Hira Nur dağı amin diyerek ayağa kalktı.
Medine’den adı Uhud olan bir amin yankılandı sevr dağında.
Sen yoktun sultanım...
Hz. İsa “Ahmed” diye muştuladı seni.
Alemlerin efendisi diye sana seslendi
Artık ben sizinle çok söyleşmem dedi havarilerine
Çünkü bu âlemin reisi geliyor.
Bekleyin Ahmed geliyor.
Kainata rahmet geliyor.
Havarilerin yüzünü okşayan
Ölüleri dirilten bir nefes oldun.
Ama sen yoktun.
Sen yoktun...
Hz. Abdullah’ın alnındaydı nurun.
Başı eğik gezerdi mazlum.
Kuteyle göklerden seni sorardı
Varaka seni arardı semada.
Anneler kız çocuklarını hep ağlayarak sevdiler.
Ağlayarak süslediler ölüme.
Ağlayarak hadi dayına gidiyorsun dediler.
Sen yokken sultanım
Canlı canlı toprağa gömülmenin adıydı dayıya gitmek.
Anne yüreğinin çıldırtan çaresizliğiydi.
Ve yavrusunun ölüme gidişini seyretmesiydi.
En son çocuk atılırken çukura
Annesinin suretinde bir melek tuttu onu
Ve tebessüm ederek hira nur dağını gösterdi.
Melekler süslüyordu hirâyı.
Efendisine hazırlanıyordu Cebel-i Nur
Efendisine hazırlanıyordu Mekke.
Âlem Efendisine hazırlanıyordu.
Kainatın gözü Hz.
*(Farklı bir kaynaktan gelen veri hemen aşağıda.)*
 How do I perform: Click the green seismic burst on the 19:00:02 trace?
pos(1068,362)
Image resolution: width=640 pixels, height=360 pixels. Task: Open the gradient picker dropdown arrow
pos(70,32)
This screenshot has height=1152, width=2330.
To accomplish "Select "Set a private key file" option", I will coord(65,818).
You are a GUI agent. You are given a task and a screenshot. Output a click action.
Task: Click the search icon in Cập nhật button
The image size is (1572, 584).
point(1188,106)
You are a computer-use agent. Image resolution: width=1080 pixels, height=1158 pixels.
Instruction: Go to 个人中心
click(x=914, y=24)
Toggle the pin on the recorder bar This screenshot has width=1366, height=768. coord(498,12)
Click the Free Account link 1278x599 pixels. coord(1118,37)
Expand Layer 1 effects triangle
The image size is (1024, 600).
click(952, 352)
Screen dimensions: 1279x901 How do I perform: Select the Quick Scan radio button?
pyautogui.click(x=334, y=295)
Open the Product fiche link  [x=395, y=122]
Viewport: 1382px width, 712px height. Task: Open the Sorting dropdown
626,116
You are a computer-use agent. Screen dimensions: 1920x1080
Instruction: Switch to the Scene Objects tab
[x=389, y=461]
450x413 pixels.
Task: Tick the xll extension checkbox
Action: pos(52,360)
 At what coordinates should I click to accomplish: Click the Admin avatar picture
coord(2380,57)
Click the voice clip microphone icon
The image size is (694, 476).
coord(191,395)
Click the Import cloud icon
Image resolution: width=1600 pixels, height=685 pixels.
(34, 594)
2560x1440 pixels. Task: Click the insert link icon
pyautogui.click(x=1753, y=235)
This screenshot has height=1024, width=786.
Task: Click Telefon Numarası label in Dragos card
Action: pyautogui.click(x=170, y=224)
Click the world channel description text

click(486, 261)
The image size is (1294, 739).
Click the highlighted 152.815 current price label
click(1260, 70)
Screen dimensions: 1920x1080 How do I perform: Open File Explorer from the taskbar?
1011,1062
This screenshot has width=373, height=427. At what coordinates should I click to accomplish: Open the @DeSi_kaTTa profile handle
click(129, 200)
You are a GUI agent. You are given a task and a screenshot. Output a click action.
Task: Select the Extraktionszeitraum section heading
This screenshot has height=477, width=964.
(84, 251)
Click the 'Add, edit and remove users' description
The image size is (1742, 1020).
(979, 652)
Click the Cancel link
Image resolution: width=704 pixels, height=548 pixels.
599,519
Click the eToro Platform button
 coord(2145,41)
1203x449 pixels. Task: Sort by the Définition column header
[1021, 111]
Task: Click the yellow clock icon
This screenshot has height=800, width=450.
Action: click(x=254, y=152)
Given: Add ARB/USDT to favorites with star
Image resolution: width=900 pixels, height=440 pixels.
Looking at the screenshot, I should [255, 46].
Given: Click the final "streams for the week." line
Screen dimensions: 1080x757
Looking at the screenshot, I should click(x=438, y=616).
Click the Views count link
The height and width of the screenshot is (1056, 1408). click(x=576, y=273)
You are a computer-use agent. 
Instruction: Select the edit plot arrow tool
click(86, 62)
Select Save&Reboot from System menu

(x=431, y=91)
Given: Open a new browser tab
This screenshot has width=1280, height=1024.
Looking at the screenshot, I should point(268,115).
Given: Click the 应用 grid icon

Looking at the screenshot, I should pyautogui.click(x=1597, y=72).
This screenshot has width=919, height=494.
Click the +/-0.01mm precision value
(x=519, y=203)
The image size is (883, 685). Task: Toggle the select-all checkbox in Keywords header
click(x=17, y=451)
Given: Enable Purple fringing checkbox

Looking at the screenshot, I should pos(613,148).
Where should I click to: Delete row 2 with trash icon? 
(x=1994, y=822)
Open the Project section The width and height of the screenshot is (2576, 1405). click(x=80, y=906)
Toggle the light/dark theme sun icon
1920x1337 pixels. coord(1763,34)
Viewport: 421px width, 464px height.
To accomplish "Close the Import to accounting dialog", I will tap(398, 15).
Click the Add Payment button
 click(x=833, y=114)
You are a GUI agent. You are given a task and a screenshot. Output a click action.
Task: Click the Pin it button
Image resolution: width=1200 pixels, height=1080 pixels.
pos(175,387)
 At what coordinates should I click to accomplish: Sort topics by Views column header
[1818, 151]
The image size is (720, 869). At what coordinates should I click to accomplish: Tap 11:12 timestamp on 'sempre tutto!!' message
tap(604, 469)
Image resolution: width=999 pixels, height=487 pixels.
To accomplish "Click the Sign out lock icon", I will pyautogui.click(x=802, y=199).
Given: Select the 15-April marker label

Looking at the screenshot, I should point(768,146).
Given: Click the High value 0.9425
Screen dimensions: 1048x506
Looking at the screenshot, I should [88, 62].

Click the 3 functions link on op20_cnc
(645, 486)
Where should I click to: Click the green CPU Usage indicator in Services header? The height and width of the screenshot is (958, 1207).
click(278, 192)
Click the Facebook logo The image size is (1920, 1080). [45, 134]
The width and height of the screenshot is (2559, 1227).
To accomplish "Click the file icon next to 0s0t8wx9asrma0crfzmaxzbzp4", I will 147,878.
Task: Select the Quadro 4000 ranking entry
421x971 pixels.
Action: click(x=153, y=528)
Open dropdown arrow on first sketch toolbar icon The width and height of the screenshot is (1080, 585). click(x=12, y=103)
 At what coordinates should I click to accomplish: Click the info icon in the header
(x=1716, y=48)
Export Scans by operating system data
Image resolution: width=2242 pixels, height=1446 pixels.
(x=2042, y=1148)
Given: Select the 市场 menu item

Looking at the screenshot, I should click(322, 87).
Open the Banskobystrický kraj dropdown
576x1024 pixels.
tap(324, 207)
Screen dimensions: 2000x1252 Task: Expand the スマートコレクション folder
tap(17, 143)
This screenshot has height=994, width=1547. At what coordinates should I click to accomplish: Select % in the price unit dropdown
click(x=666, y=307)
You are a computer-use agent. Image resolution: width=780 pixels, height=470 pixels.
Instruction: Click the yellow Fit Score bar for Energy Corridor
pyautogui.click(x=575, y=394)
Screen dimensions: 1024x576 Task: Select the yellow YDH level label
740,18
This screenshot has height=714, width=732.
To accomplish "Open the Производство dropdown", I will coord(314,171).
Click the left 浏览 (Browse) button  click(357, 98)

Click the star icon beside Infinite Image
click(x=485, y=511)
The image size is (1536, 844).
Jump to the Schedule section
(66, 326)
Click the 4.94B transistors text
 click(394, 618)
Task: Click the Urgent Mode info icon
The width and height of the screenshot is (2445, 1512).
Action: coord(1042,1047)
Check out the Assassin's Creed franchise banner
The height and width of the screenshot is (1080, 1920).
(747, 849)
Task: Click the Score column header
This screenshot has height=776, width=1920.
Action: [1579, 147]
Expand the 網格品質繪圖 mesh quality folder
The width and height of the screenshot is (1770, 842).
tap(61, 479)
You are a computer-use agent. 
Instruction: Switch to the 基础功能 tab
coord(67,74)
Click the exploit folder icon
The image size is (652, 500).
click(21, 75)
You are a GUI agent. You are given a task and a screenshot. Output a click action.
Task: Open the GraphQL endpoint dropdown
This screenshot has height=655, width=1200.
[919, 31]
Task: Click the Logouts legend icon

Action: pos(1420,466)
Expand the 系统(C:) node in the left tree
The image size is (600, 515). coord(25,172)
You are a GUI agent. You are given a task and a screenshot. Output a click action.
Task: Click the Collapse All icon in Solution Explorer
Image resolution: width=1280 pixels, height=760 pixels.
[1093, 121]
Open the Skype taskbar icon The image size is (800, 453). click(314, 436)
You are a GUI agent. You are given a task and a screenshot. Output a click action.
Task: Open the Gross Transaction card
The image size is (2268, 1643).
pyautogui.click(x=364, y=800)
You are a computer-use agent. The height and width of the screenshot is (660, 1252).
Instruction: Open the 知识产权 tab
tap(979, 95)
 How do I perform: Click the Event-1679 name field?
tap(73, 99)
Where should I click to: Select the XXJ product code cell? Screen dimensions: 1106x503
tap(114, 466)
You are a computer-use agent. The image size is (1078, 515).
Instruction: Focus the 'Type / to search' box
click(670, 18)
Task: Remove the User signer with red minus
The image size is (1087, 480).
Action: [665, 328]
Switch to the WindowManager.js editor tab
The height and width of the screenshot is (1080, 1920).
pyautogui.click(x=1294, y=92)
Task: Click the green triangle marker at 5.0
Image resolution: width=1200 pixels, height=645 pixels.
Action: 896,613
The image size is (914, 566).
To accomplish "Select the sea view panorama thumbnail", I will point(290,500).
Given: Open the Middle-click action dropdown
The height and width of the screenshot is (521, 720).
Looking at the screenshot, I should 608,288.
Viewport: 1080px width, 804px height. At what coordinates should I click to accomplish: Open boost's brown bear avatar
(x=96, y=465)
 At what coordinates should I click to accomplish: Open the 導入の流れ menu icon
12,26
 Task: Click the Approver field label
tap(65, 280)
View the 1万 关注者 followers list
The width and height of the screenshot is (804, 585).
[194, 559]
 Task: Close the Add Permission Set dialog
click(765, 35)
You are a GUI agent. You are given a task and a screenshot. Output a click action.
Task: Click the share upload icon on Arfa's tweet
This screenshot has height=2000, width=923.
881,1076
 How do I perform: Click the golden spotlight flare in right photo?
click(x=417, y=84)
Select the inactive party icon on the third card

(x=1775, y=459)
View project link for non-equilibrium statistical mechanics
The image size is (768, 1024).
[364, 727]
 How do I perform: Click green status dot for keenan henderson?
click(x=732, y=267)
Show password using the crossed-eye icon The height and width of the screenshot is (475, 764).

Amine'deydi.
Toprak yalvarıyordu Rabbine
Gel diye ağlıyordu mazlumlar gözleri semada.
Ve bir gelişin vardı ya Rasulallah
Bir inişin vardı yer yüzüne.
Önünde Cebrail
Ardında yalın kılıç melekler.
Bir inişin vardı yer yüzüne

Yetimler en huzurlu geceyi geçirdi belki de
Öksüzler annelerine sarıldı doya doya.

Sonra bir sessizlik kapladı seher vaktini.
Herşey sus pus olmuştu.
Hadi diyordu yıldızlar Hadi diyordu ay
Kainat bir isim duymak istiyordu.
Ve bir ses yükseldi Âmine’nin evinden;
Muhammed!
Karanlıklar aydınlığa bıraktı yerini.
Muhammed!
Melekler öptü o nurdan ellerini.
Muhammed!
Seni yaratan ’a kurbânız ey dürri yekta!
Sana o adı veren Rahman'a kurbanız.
Artık sen vardın.
Susuz topraklara rahmet indi seninle.
Annenden sonra anne Halime sevindi seninle.
Yağmura mı ihtiyaç var?
Kaldır şehadet parmağını
Yağmurları salsın .
Sonra tut ağacın yaprağını
Köklerini çıkarttırıp yanında yürütsün .
Yeter ki sen iste
Sen iste Ya Rasulallah.
Deki ben kimim?
Dağlar taşlar dile gelsin
Dilsiz çocuklar ellerinden tutup
Ente Rasulullah desin.
Sen vardın...
Bedir kârdı
Uhut dardı
Hendek yârdı.
Yiğitlerin vardı.
Ölmek için yarışan yiğitlerin.
Hele bir Enes'in vardı ya Rasulullah.
Uhut’ta öldüğünü duyunca arkadaşlarına
Niye burada oturuyorsunuz diye sormuştu.
Onlar da
’ın Rasulü öldürülmüş deyince
“Peki o öldükten sonra yaşayıp da ne yapacaksınız?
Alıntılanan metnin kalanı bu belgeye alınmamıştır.